James, Boozer, Ilgauskas, Brown, Williams
</center>


----------



## Brian34Cook (Mar 26, 2003)

*Grant might not play due to family emergency*

Frontcourt Gets Even Thinner



> Jackson also said that power forward Horace Grant had left the club to tend to his ailing father.
> Grant notified the Lakers on Sunday morning that he'd left Los Angeles, according to Jackson. John Black, team spokesman, said he thought Grant had gone to Atlanta after receiving a telephone call from his sister that their father was taken to an Atlanta-area emergency room.
> 
> It is, then, fortuitous for the Lakers that 6-foot-11 Jamal Sampson, 6-8 Luke Walton and 6-9 Brian Cook have been getting playing time lately, because the Lakers' starting frontcourt against the Cavaliers could be 6-8 Devean George at small forward, 6-10 Slava Medvedenko at power forward and Sampson at center. The Cavaliers start 6-9 Carlos Boozer, 6-8 Eric Williams and 7-3 Zydrunas Ilgauskas across the front.





> Include Gary Payton's sinus ailment — he sat out Saturday and practiced Sunday, but Jackson did not believe he felt well — and the Lakers could have only nine players tonight. The prospect has forced Jackson to consider a glance at the rosters of the National Basketball Development League, if only for 10-day reinforcements, though his expectations for that are low.
> 
> "We're probably going to have to sit down and talk about that a little bit," he said.


Well we might get to see the Slava, Cook, Sampson rotation


----------



## Cap (Nov 5, 2003)

Lakers win 103-88.


----------



## Marcus13 (Jul 17, 2002)

If you guys wouldn't mind murdering Lebron to soften him up for us tomorrow, I WOULD BE VERY THANKFUL


----------



## Brian34Cook (Mar 26, 2003)

> Originally posted by <b>Marcus13</b>!
> If you guys wouldn't mind murdering Lebron to soften him up for us tomorrow, I WOULD BE VERY THANKFUL


We'll try 

BTW, if anyone wants me to do pbp tonight.. let me know.. and if I do would anyone be here?


----------



## Damian Necronamous (Jun 10, 2002)

I'll miss the first half of this game because of an away basketball game my team is playing tonight.

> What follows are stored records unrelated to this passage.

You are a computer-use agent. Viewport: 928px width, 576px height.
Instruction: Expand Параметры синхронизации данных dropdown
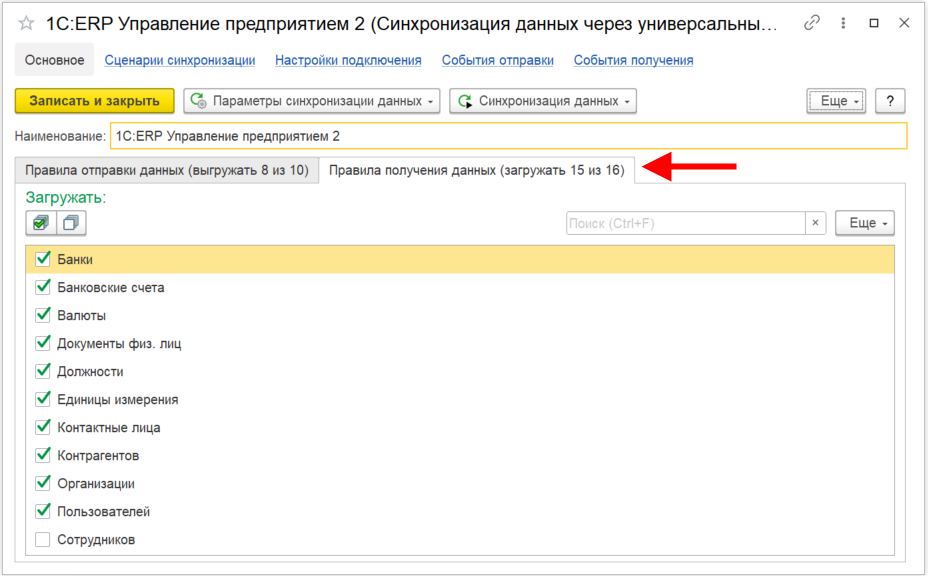(x=313, y=101)
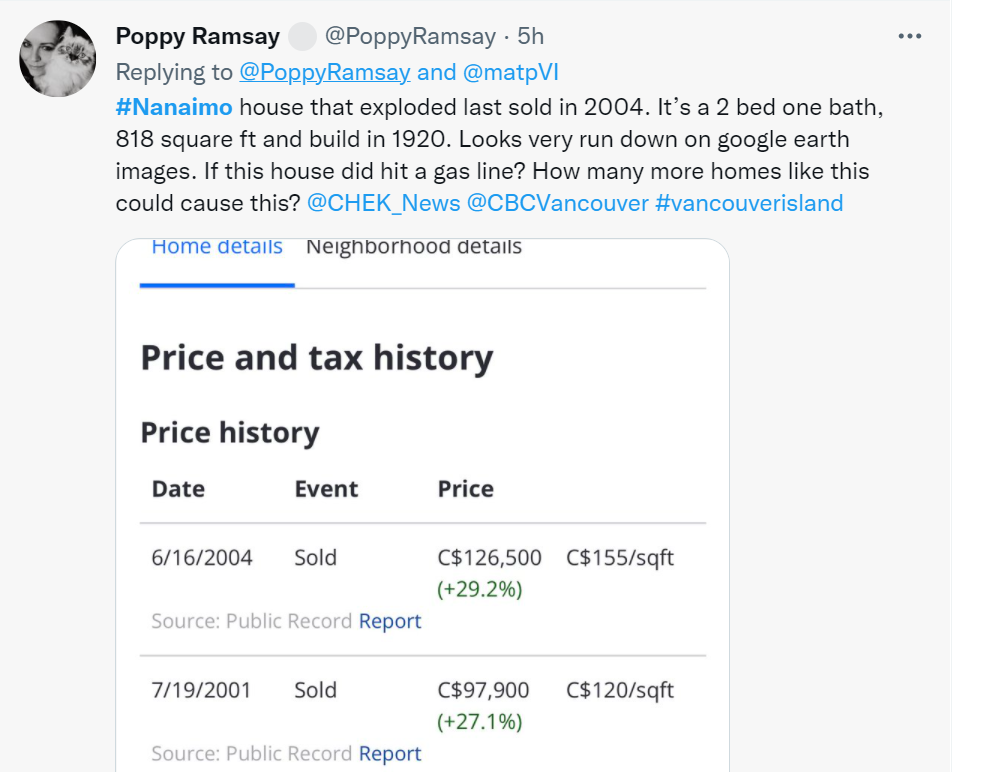The image size is (996, 772).
Task: Click the badge beside Poppy Ramsay's name
Action: (x=302, y=37)
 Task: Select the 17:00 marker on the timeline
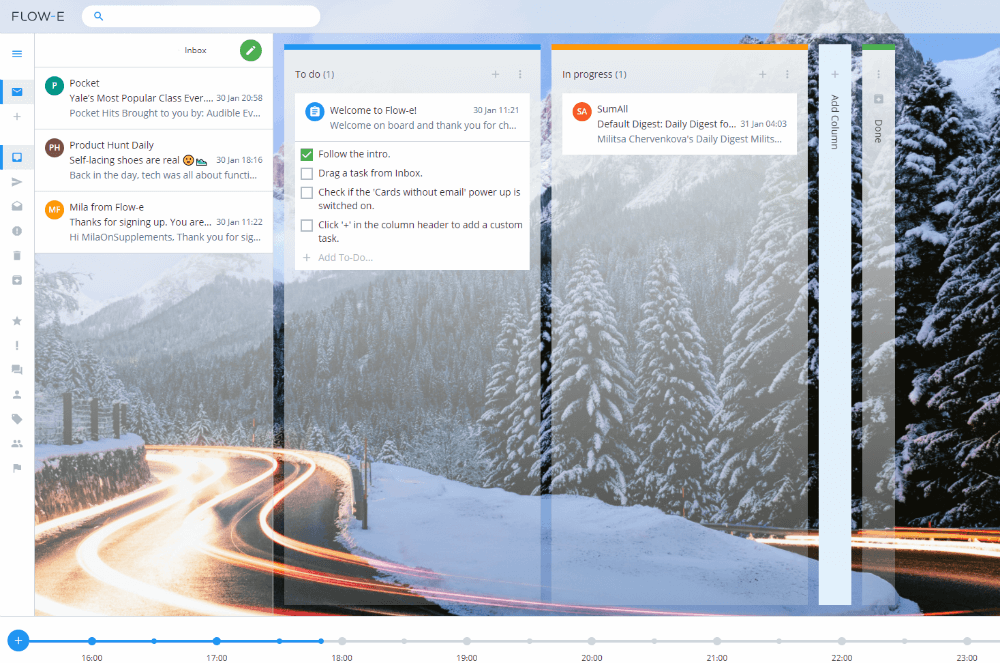point(217,640)
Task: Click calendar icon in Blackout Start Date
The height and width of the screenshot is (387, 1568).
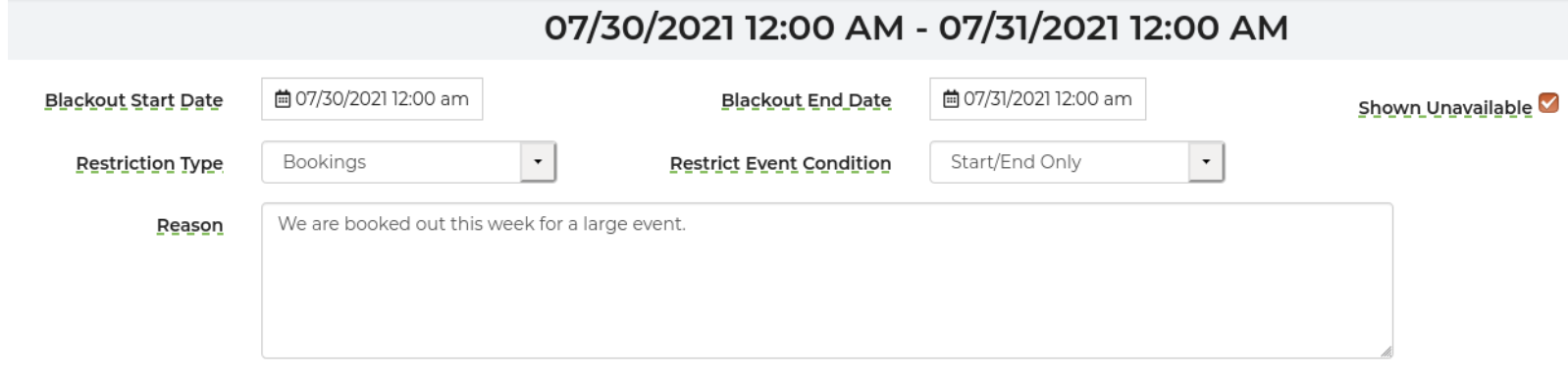Action: (283, 99)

But I'll get home ASAP and strap on my seatbelt for the 2nd half!:yes:


----------



## Brian34Cook (Mar 26, 2003)

Good luck tonight Dam (Thats if your on the team, lol)

I might go ahead and do pbp for a while even if nobody is around.. :laugh:


----------



## Ben1 (May 20, 2003)

Brian, do pbp! :yes:

I'll be in school, and i'll have access to the computer, and it'd be nice to read some pbp about the game.


----------



## Starbury03 (Aug 12, 2003)

Yes Sampson with the start. Here comes the future.


----------



## JeepLiberty03 (Dec 28, 2002)

*Point Spread, -8 1/2???*

My paper here in Jersey has the Lakers as a 8.5 favorite. How can this be. I would be suprised if the Lakers cover. I know the Cavs are a bad road team, and the Lakers have been good at home (mostly with at least 3 of the fab 4), but I see James getting up for this game and Kobe taking too many shots trying to teach him a lesson, and the game going down to the final minute(if the Lakers are to win). This could be a big W tonight, because if Shaq and Malone are still out for the next 2, I don't see them winning.


----------



## Brian34Cook (Mar 26, 2003)

Alright I'll most likely do pbp


----------



## Ben1 (May 20, 2003)

> Originally posted by <b>Brian34Cook</b>!
> Alright I'll most likely do pbp


Good decision.


----------



## Brian34Cook (Mar 26, 2003)

Actually I changed my mind :laugh:


----------



## Ben1 (May 20, 2003)

> Originally posted by <b>Brian34Cook</b>!
> Actually I changed my mind :laugh:


That... is... so... evil...


----------



## Brian34Cook (Mar 26, 2003)

Down 12-4 early

George: 0-4
Grant: 0-2
Payton: 0-3, 2 pts
Cook: 1-2, 2 Pts, 1 Board
Kobe: 0-0, 0 Pts, 1 Board


----------



## HKF (Dec 10, 2002)

Devean George stinks. He is no better. Jemel, I know you like him, but he is horrible. 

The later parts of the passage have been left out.